Stored items from a collection
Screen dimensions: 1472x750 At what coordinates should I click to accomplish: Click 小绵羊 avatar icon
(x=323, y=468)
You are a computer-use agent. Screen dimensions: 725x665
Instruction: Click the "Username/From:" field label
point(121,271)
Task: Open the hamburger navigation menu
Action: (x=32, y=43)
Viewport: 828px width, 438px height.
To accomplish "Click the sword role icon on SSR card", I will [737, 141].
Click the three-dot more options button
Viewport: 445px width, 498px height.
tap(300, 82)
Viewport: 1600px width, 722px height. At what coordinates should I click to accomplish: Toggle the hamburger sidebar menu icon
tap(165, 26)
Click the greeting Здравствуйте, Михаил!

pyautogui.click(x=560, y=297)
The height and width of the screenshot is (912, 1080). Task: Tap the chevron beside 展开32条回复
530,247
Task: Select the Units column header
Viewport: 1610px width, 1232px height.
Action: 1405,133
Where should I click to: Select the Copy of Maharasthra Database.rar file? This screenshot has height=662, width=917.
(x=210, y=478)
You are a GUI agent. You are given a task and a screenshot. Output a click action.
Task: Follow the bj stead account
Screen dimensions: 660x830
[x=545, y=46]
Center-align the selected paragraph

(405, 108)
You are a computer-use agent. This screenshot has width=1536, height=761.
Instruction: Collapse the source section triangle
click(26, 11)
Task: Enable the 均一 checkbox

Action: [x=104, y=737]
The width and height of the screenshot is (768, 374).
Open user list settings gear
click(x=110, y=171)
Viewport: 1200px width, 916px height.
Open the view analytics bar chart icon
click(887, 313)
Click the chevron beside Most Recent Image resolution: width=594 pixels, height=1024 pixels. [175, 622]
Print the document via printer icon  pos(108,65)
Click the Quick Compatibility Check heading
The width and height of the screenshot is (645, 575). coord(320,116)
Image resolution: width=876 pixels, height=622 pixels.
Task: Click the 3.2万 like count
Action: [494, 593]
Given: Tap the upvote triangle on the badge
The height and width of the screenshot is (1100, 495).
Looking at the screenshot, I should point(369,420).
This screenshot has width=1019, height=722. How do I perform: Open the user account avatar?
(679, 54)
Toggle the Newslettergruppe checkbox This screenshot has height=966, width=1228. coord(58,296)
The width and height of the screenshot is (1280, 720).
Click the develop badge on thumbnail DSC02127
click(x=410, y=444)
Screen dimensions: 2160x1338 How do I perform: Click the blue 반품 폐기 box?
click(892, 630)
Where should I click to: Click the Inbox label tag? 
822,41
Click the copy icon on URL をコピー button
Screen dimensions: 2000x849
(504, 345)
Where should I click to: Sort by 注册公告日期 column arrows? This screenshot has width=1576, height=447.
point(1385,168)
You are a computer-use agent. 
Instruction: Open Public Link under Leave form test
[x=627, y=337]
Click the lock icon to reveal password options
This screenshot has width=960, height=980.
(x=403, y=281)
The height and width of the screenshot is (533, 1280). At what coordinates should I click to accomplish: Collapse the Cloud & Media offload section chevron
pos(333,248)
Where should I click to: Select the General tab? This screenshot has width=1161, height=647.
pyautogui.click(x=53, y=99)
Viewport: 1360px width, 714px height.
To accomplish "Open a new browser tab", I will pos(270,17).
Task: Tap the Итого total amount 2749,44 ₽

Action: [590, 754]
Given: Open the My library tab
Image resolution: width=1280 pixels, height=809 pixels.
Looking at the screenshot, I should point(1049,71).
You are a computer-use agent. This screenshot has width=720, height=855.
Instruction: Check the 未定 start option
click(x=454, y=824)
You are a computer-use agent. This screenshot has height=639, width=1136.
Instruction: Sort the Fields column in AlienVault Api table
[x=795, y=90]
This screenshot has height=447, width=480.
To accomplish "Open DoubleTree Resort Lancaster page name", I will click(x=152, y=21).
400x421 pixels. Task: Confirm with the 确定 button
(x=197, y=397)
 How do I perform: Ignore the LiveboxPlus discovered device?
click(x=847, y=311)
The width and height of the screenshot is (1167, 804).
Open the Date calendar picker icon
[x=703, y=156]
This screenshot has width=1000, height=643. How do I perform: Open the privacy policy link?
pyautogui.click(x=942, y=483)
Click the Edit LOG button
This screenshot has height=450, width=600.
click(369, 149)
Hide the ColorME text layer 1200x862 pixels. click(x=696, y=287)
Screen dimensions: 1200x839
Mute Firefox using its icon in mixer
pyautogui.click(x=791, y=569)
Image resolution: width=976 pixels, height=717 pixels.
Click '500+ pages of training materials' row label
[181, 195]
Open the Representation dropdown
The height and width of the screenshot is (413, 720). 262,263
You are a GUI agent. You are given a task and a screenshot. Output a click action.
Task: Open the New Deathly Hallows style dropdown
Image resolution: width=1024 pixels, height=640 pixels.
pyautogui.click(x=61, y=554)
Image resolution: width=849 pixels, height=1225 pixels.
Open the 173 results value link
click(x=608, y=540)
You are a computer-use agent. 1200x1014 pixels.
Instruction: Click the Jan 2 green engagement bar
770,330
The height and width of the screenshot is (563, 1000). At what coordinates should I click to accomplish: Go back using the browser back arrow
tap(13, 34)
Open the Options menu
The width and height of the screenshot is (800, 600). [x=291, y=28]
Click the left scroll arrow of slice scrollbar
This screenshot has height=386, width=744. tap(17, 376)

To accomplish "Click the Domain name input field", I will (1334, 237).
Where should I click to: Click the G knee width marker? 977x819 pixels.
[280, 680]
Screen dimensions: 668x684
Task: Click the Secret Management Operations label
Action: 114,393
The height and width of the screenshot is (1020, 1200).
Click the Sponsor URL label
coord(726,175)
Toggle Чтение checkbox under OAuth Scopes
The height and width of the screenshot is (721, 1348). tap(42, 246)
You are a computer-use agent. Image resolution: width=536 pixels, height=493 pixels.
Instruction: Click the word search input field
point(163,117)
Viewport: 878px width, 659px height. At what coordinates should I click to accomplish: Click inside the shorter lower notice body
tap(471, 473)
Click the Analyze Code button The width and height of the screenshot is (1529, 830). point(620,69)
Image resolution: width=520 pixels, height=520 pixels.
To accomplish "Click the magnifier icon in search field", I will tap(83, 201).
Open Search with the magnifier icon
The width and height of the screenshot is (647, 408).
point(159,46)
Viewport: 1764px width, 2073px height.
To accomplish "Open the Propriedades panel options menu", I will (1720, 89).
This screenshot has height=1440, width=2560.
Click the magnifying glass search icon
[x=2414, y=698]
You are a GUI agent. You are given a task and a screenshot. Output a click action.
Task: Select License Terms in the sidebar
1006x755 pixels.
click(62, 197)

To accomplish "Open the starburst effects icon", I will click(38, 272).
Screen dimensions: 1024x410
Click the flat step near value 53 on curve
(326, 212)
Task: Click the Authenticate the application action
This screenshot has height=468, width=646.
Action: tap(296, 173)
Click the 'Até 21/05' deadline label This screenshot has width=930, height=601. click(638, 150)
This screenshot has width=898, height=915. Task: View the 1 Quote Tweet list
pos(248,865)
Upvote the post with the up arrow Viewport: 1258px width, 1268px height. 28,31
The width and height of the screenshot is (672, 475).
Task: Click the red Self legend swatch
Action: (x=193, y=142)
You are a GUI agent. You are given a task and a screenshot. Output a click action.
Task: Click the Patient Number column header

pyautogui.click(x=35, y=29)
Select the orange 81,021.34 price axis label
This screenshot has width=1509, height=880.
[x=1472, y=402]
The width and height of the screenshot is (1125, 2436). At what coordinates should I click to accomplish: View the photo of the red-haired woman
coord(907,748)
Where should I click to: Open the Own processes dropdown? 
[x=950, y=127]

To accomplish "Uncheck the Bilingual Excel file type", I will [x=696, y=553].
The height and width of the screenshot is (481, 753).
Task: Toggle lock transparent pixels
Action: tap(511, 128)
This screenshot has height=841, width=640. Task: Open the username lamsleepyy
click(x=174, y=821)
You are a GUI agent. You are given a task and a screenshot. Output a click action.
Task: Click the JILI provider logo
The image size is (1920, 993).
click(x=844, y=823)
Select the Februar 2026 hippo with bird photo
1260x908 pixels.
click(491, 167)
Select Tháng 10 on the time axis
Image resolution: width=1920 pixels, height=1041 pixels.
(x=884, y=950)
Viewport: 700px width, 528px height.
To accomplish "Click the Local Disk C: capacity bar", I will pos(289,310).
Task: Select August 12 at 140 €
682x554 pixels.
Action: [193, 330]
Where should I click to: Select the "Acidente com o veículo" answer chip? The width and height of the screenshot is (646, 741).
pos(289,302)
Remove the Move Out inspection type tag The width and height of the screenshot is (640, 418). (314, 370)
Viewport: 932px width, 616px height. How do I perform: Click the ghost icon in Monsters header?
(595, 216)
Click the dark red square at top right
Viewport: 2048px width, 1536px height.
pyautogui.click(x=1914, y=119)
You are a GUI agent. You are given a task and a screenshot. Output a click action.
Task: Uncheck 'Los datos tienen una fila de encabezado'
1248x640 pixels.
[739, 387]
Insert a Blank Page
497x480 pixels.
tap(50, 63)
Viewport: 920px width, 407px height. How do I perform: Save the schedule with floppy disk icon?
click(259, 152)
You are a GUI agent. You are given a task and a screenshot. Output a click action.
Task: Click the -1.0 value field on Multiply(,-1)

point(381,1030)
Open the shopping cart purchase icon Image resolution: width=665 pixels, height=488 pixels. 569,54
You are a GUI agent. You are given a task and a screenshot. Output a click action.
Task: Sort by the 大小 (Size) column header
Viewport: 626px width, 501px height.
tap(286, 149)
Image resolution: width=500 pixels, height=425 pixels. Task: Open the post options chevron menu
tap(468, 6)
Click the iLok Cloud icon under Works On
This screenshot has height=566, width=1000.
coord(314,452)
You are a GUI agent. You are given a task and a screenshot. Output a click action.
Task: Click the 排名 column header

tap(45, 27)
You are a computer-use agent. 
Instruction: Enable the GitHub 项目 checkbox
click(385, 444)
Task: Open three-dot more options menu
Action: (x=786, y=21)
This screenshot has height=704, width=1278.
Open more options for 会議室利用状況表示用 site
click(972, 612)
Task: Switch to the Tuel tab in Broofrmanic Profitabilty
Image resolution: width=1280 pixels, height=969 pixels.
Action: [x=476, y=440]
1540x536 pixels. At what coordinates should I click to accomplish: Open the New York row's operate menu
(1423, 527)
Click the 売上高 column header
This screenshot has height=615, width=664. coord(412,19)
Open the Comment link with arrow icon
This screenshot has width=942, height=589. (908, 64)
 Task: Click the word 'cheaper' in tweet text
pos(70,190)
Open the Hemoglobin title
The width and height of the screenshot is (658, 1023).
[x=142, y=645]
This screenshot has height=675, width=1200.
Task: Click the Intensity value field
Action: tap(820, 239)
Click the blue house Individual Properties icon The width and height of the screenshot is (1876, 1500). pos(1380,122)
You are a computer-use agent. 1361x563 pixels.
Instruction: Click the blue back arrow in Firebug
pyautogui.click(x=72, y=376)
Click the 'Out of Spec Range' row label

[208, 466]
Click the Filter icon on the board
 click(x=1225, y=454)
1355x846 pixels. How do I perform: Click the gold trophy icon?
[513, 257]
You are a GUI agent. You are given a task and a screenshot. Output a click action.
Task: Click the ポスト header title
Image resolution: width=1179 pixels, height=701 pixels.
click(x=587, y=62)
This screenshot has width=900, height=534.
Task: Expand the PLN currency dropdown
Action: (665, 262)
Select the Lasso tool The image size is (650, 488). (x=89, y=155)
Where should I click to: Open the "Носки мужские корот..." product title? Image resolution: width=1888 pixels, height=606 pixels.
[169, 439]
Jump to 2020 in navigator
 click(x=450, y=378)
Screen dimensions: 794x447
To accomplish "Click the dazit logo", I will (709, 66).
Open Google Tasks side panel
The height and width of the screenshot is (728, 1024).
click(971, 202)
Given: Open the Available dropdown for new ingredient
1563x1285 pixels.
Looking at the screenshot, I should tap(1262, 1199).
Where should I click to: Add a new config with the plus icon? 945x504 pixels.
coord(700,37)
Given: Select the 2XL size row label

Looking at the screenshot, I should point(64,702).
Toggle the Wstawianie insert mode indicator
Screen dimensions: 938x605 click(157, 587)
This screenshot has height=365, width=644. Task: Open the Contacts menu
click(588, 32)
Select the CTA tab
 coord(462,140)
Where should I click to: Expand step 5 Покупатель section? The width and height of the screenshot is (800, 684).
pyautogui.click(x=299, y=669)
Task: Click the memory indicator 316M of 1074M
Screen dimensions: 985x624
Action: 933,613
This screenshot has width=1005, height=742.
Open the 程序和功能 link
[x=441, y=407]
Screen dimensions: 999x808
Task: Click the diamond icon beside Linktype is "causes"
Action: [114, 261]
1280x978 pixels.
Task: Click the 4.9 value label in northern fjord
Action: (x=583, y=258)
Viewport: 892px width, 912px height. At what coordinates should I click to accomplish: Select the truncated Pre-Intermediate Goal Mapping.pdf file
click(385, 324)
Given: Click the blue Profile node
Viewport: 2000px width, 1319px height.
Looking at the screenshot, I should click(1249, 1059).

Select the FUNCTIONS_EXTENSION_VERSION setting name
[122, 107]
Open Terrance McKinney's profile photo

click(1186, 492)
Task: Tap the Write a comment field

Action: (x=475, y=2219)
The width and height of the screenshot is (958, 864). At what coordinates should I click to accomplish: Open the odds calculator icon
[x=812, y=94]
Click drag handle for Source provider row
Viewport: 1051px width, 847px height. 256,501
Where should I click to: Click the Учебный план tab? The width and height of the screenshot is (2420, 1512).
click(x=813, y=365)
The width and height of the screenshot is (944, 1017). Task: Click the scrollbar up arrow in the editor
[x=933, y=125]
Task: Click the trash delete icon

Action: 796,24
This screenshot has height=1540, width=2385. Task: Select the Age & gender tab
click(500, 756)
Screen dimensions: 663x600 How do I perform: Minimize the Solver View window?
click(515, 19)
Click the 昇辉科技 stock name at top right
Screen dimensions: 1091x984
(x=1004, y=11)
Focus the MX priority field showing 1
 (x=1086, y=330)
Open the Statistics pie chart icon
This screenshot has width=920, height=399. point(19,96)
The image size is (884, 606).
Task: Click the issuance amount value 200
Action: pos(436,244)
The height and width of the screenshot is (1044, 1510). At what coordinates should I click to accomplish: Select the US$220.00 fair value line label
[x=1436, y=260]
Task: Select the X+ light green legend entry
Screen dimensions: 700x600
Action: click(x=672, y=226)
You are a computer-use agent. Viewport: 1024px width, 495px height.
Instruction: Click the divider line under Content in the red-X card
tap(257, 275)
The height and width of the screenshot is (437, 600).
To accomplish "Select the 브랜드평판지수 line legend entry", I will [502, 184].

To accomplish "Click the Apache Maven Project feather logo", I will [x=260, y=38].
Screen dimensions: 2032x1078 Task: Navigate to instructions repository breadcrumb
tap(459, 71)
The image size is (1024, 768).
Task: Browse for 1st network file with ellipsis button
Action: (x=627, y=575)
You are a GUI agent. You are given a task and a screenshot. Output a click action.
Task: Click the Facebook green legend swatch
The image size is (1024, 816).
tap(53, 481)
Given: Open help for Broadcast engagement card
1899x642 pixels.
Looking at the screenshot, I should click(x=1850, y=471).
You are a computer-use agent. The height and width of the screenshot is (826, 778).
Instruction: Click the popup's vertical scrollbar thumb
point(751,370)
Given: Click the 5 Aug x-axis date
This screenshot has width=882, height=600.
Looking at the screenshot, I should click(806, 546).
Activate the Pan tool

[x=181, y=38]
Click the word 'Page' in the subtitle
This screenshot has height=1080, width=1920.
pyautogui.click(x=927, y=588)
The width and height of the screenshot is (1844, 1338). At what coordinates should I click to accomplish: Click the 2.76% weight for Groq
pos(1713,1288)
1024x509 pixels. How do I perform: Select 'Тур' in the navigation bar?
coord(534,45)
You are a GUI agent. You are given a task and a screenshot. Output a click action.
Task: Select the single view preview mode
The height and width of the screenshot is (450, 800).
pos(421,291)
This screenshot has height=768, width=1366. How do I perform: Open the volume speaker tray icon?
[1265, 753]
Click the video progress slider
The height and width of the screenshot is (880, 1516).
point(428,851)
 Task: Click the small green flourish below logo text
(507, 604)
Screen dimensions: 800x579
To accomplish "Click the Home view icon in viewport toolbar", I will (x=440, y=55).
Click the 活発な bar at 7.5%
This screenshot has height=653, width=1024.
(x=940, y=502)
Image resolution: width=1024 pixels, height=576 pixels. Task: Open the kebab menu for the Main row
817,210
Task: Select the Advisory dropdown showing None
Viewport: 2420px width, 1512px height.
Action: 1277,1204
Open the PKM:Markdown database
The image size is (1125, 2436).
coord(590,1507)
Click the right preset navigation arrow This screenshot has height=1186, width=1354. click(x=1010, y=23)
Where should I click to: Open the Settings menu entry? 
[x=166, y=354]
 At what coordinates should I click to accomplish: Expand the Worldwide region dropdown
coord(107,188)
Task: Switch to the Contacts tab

### Prompt:
Count the lines in the entries that hold the word "Switch", and give nothing but the total.

### Response:
2